WASHINGTON — The right is rewriting history.

The most ballyhooed effort is under way in Texas , where conservatives have pushed the state school board to rewrite guidelines, downplaying Thomas Jefferson in one high school course, playing up such conservatives as Phyllis Schlafly and the Heritage Foundation and challenging the idea that the Founding Fathers wanted to separate church and state.

The effort reaches far beyond one state, however.

In articles and speeches, on radio and TV, conservatives are working to redefine major turning points and influential figures in American history, often to slam liberals, promote Republicans and reinforce their positions in today’s politics.

The Jamestown settlers? Socialists. Founding Father Alexander Hamilton ? Ill-informed professors made up all that bunk about him advocating a strong central government.

Theodore Roosevelt ? Another socialist. Franklin D. Roosevelt ? Not only did he not end the Great Depression, he also created it.

Joe McCarthy ? Liberals lied about him. He was a hero.

Some conservatives say it’s a long-overdue swing of the pendulum after years of liberal efforts to define history on their terms in classrooms and in popular culture.

“We are adding balance,” Texas school board member Don McLeroy said. “History has already been skewed. Academia is skewed too far to the left.”

The effort in Texas and nationwide is controversial, however, even among many conservatives. McLeroy was defeated in a recent primary after he led the campaign for a more conservative version of history, a defeat that the National Review , a leading conservative organ, called “sensible.”

While even some conservative intellectuals say that some of the revisionist history is simply wrong, at the core, the effort reflects the ever-changing view of history, which is always subject to revision thanks to new information or new ways of looking at things, and often is viewed through a political lens.

“History in the popular world is always a political football,” said Alan Brinkley , a historian at Columbia University . “The right is unusually mobilized at the moment.”

“Part of the tide of history is that it’s contested terrain,” said Fritz Fischer , a historian at the University of Northern Colorado and the chairman of the National Council for History Education . “We should always be arguing and questioning what happened in the past.”

=-=-=

| Exercise A |
Translate this sentence from the article on conservatives rewriting American history into Spanish: "The effort reaches far beyond one state, however."
| Exercise B |
Reproduce the portion of the article on conservatives rewriting American history starting with "The most ballyhooed" and going on through "strong central government.".

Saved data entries
=-=-=

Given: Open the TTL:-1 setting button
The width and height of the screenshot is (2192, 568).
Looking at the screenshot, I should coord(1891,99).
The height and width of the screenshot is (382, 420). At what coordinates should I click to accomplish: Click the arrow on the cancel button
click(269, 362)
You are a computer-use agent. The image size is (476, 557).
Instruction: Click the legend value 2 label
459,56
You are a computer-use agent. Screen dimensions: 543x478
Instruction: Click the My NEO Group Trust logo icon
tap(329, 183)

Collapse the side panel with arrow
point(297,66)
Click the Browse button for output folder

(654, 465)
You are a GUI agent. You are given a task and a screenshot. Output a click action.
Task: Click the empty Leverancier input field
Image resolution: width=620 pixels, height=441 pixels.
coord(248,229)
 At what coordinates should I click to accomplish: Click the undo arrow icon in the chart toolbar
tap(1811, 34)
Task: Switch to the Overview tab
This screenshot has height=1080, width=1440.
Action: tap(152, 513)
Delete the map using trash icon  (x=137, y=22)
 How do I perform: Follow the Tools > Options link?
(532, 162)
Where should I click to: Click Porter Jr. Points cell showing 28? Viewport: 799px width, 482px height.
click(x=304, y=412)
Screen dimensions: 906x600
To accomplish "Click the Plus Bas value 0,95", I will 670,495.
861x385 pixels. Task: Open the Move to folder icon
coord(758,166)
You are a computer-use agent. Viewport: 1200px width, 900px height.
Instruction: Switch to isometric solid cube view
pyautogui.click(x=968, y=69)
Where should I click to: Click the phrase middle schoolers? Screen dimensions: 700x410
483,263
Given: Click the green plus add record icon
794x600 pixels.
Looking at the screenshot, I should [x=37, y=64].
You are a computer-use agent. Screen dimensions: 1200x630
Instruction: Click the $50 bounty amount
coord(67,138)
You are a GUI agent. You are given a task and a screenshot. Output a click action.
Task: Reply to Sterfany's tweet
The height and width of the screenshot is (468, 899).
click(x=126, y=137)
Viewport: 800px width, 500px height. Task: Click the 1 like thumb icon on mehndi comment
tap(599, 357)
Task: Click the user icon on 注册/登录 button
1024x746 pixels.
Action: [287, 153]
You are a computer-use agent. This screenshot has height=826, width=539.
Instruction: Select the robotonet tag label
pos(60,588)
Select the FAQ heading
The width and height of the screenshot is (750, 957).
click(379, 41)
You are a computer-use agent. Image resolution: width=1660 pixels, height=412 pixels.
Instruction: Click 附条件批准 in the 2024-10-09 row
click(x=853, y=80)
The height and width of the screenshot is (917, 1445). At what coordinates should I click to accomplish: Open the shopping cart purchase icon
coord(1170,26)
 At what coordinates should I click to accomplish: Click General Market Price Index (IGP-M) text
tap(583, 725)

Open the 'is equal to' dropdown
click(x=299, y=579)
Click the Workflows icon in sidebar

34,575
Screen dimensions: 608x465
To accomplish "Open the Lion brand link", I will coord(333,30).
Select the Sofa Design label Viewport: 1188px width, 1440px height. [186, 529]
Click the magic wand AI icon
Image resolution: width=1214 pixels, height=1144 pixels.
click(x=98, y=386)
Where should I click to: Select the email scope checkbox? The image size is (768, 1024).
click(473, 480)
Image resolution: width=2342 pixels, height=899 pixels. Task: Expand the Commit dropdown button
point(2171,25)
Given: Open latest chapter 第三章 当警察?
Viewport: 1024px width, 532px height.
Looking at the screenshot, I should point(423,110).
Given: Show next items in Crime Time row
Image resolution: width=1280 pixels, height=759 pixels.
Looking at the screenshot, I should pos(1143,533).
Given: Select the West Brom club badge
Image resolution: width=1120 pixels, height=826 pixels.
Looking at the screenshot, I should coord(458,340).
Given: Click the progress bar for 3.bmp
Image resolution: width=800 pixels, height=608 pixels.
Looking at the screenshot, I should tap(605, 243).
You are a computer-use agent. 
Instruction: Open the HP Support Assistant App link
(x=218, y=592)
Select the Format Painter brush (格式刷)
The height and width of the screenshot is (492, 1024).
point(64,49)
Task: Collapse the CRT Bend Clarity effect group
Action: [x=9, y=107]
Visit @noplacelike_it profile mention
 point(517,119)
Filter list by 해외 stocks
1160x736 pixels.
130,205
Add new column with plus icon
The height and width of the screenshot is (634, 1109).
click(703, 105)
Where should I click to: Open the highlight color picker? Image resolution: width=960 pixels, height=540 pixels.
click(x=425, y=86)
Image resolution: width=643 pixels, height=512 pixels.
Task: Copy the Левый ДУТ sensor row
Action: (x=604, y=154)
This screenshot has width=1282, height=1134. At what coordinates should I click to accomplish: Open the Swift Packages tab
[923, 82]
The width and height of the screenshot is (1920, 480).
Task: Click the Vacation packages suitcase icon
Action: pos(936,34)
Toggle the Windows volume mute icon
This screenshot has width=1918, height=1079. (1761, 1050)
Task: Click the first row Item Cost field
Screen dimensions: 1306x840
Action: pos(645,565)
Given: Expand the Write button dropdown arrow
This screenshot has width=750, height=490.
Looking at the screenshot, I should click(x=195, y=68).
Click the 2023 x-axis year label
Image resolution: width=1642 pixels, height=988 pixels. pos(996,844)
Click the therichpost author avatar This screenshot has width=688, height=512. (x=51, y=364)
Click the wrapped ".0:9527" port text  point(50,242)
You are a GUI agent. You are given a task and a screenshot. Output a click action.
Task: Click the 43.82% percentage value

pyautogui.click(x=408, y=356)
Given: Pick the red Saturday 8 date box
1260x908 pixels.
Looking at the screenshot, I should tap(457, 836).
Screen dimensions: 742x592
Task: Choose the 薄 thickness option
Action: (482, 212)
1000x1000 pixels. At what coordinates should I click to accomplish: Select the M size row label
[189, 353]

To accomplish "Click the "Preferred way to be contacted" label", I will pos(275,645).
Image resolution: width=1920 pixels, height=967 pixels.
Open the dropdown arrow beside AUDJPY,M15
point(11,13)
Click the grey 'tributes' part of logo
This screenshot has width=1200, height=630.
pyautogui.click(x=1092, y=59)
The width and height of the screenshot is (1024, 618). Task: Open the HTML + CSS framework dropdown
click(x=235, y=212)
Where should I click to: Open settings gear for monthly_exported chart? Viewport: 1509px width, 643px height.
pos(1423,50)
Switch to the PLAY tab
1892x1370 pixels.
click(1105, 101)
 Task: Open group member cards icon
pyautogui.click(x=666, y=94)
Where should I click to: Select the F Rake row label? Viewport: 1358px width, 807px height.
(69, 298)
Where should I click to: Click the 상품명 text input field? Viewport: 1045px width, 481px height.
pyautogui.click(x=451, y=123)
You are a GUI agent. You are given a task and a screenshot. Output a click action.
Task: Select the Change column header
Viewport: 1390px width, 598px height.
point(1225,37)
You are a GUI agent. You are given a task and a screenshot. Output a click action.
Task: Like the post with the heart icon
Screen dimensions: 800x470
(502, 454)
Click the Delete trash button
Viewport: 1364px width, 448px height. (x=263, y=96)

=-=-=

| Task output A |
Sin embargo, el esfuerzo va mucho más allá de un solo estado.

| Task output B |
The most ballyhooed effort is under way in Texas , where conservatives have pushed the state school board to rewrite guidelines, downplaying Thomas Jefferson in one high school course, playing up such conservatives as Phyllis Schlafly and the Heritage Foundation and challenging the idea that the Founding Fathers wanted to separate church and state.

The effort reaches far beyond one state, however.

In articles and speeches, on radio and TV, conservatives are working to redefine major turning points and influential figures in American history, often to slam liberals, promote Republicans and reinforce their positions in today’s politics.

The Jamestown settlers? Socialists. Founding Father Alexander Hamilton ? Ill-informed professors made up all that bunk about him advocating a strong central government.